Generating the xCell2 Reference Object

Once your inputs are prepared, you can create a custom xCell2 reference object using the xCell2Train function. This object will serve as the basis for cell type enrichment analysis in your downstream workflows and is a required input for the xCell2Analysis function.

Key Parameters of xCell2Train

  • ref: The prepared reference gene expression matrix or a SummarizedExperiment / SingleCellExperiment object. For more information, see Preparing the Input Data.

  • labels: The labels data frame you created. If you use a SummarizedExperiment or SingleCellExperiment object, this is not needed because the metadata should already be included in colData. See Preparing the Input Data and Assigning Ontologies for details.
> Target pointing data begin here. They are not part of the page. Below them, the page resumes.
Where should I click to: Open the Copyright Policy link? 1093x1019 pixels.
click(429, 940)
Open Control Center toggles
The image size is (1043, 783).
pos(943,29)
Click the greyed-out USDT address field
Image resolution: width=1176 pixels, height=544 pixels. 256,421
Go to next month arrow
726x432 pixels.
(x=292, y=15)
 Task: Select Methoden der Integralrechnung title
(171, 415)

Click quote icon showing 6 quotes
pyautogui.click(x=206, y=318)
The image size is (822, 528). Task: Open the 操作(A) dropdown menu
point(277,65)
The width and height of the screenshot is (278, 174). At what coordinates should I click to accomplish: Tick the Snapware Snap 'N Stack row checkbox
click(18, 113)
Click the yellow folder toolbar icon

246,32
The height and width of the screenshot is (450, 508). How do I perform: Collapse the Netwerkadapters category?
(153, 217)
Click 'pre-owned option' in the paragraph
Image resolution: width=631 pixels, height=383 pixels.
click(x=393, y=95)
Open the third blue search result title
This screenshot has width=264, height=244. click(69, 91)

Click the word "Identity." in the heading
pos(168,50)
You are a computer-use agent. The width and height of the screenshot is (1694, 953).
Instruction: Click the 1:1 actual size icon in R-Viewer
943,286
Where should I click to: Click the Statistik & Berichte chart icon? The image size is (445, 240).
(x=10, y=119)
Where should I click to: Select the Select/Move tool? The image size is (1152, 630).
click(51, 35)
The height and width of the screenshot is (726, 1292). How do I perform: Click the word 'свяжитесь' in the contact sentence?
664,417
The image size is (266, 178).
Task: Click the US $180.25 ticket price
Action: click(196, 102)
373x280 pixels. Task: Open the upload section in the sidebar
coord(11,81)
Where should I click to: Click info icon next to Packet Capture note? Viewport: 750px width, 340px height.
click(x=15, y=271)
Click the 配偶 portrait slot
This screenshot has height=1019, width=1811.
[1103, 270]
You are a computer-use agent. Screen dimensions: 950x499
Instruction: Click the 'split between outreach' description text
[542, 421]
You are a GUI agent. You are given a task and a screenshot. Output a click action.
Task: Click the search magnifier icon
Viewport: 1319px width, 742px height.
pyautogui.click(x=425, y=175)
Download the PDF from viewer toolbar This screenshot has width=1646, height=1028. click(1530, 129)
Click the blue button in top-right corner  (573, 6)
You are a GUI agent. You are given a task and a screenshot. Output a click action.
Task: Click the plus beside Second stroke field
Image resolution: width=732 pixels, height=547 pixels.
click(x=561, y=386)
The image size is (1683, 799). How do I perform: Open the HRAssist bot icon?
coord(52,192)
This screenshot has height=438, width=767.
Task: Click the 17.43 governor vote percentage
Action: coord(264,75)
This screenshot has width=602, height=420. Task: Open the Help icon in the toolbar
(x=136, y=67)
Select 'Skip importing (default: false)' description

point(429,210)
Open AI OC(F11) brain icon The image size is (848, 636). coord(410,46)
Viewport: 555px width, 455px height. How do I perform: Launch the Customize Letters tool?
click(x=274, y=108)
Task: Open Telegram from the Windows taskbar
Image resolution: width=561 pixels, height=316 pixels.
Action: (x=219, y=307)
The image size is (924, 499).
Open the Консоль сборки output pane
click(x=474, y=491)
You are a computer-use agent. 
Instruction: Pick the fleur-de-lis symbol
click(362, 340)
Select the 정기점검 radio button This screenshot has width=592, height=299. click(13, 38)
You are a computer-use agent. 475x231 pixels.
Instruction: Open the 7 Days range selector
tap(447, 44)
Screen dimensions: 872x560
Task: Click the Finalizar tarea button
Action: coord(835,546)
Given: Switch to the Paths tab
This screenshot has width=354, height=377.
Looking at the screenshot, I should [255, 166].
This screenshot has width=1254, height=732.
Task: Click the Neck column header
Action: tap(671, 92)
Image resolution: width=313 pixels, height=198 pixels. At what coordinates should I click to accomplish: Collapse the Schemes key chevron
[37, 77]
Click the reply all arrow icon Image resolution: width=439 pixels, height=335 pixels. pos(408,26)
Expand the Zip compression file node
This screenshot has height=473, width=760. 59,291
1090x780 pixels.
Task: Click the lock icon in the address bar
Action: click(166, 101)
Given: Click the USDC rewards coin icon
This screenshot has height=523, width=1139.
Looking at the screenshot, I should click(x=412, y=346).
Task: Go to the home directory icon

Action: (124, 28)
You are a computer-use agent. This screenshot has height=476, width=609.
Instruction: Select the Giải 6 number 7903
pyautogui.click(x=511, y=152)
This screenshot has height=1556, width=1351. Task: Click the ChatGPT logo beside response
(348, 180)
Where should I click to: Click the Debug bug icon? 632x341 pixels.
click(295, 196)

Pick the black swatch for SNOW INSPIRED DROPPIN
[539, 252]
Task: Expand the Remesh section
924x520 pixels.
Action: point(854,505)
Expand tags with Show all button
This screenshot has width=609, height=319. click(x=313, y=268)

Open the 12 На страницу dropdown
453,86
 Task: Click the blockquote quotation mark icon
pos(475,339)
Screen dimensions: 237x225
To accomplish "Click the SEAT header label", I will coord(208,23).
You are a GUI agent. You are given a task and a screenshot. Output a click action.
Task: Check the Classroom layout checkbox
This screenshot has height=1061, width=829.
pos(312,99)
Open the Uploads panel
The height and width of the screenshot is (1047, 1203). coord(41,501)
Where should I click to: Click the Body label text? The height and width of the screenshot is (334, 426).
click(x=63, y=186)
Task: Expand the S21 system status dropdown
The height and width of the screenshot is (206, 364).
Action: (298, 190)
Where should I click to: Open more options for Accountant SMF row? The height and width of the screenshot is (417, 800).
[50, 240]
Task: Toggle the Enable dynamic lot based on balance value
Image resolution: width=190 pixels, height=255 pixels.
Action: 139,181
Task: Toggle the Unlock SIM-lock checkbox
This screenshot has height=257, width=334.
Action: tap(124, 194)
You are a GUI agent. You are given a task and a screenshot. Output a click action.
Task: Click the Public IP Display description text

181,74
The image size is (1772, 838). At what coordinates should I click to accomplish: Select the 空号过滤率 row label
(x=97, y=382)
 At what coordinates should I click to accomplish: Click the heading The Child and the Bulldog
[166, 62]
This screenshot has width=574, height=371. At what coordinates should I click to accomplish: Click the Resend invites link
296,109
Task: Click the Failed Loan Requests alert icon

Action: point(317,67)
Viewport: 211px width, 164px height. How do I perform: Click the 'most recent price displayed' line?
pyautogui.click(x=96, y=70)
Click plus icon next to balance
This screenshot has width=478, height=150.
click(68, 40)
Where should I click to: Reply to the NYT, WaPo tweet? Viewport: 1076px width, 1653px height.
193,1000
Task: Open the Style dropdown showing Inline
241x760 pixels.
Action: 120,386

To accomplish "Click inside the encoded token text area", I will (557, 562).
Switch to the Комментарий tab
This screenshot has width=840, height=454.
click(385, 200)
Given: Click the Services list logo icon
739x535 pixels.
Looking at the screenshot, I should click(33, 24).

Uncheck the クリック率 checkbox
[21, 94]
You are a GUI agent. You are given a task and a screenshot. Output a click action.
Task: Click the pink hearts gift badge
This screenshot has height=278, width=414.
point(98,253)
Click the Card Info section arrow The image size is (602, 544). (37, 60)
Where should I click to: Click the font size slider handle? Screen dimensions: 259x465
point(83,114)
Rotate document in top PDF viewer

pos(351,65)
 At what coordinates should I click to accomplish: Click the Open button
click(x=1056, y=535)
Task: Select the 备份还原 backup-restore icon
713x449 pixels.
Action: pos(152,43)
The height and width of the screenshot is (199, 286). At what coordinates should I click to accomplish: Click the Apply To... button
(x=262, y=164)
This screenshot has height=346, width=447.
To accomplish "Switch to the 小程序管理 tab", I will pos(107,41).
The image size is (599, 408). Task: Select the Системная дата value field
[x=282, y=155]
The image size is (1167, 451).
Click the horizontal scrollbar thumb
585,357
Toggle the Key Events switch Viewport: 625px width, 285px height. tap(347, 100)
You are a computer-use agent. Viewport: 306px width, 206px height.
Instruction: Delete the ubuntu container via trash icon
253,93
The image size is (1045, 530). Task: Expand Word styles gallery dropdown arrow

  • refType: The type of reference data. Options are:

    • "rnaseq": Bulk RNA-Seq data.
    • "array": Microarray data.
    • "sc": Single-cell RNA-Seq data.
  • useOntology: Whether to use ontological integration to account for hierarchical dependencies between cell types (default: TRUE). For more information, refer to the Ontological Integration in xCell2 section.

  • lineageFile: The path to a manually curated lineage file generated with the xCell2GetLineage function, if available. For more information, refer to the Checking Lineage Relationships section.

  • BPPARAM: A BiocParallelParam instance for parallelization. See Parallelization in xCell2 for details.

  • useSpillover: A Boolean indicating whether to apply spillover correction during the training process (default: TRUE). For a detailed explanation of spillover correction, see the How Does xCell2 Correct Spillover? section.

  • spilloverAlpha: A numeric value (default: 0.5) that controls the strength of spillover correction. For guidance on spillover correction and choosing alpha, refer to the How Does xCell2 Correct Spillover? section.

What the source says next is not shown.